Return the data that follows exactly. Include every line.

### EXERCISE DATA
┄┄┄┄┄┄┄┄┄┄┄┄┄┄┄┄┄┄┄┄
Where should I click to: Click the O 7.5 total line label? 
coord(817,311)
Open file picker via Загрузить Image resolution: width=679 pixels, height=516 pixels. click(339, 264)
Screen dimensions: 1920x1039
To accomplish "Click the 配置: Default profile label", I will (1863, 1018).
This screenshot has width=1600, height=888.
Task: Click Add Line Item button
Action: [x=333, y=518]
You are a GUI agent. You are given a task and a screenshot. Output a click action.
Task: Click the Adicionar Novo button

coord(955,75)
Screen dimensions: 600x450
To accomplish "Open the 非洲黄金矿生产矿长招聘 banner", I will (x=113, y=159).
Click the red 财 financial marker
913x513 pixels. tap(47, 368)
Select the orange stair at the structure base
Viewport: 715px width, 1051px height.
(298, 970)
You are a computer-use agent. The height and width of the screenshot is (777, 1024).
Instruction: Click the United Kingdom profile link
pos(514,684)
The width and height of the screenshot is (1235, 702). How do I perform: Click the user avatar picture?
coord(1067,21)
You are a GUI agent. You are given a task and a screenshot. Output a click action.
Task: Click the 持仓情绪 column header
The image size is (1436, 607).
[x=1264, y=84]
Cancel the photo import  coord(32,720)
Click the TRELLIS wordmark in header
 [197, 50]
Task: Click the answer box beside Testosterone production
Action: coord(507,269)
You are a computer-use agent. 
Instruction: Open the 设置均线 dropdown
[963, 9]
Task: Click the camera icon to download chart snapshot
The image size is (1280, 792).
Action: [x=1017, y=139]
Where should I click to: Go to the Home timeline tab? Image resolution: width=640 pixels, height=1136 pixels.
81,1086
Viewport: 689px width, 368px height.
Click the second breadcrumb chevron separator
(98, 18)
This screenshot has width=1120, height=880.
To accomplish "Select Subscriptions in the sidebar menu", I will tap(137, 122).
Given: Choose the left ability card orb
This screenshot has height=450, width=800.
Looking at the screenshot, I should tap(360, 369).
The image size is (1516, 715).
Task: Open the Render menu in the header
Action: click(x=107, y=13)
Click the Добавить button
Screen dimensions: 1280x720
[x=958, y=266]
┄┄┄┄┄┄┄┄┄┄┄┄┄┄┄┄┄┄┄┄
### YOUR SOLUTION
Where should I click to: Click the O 7.5 total line label? 
coord(817,311)
Open file picker via Загрузить Image resolution: width=679 pixels, height=516 pixels. click(339, 264)
Screen dimensions: 1920x1039
To accomplish "Click the 配置: Default profile label", I will (1863, 1018).
This screenshot has width=1600, height=888.
Task: Click Add Line Item button
Action: [x=333, y=518]
You are a GUI agent. You are given a task and a screenshot. Output a click action.
Task: Click the Adicionar Novo button

coord(955,75)
Screen dimensions: 600x450
To accomplish "Open the 非洲黄金矿生产矿长招聘 banner", I will (x=113, y=159).
Click the red 财 financial marker
913x513 pixels. tap(47, 368)
Select the orange stair at the structure base
Viewport: 715px width, 1051px height.
(298, 970)
You are a computer-use agent. The height and width of the screenshot is (777, 1024).
Instruction: Click the United Kingdom profile link
pos(514,684)
The width and height of the screenshot is (1235, 702). How do I perform: Click the user avatar picture?
coord(1067,21)
You are a GUI agent. You are given a task and a screenshot. Output a click action.
Task: Click the 持仓情绪 column header
The image size is (1436, 607).
[x=1264, y=84]
Cancel the photo import  coord(32,720)
Click the TRELLIS wordmark in header
 [197, 50]
Task: Click the answer box beside Testosterone production
Action: coord(507,269)
You are a computer-use agent. 
Instruction: Open the 设置均线 dropdown
[963, 9]
Task: Click the camera icon to download chart snapshot
The image size is (1280, 792).
Action: [x=1017, y=139]
Where should I click to: Go to the Home timeline tab? Image resolution: width=640 pixels, height=1136 pixels.
81,1086
Viewport: 689px width, 368px height.
Click the second breadcrumb chevron separator
(98, 18)
This screenshot has width=1120, height=880.
To accomplish "Select Subscriptions in the sidebar menu", I will tap(137, 122).
Given: Choose the left ability card orb
This screenshot has height=450, width=800.
Looking at the screenshot, I should tap(360, 369).
The image size is (1516, 715).
Task: Open the Render menu in the header
Action: click(x=107, y=13)
Click the Добавить button
Screen dimensions: 1280x720
[x=958, y=266]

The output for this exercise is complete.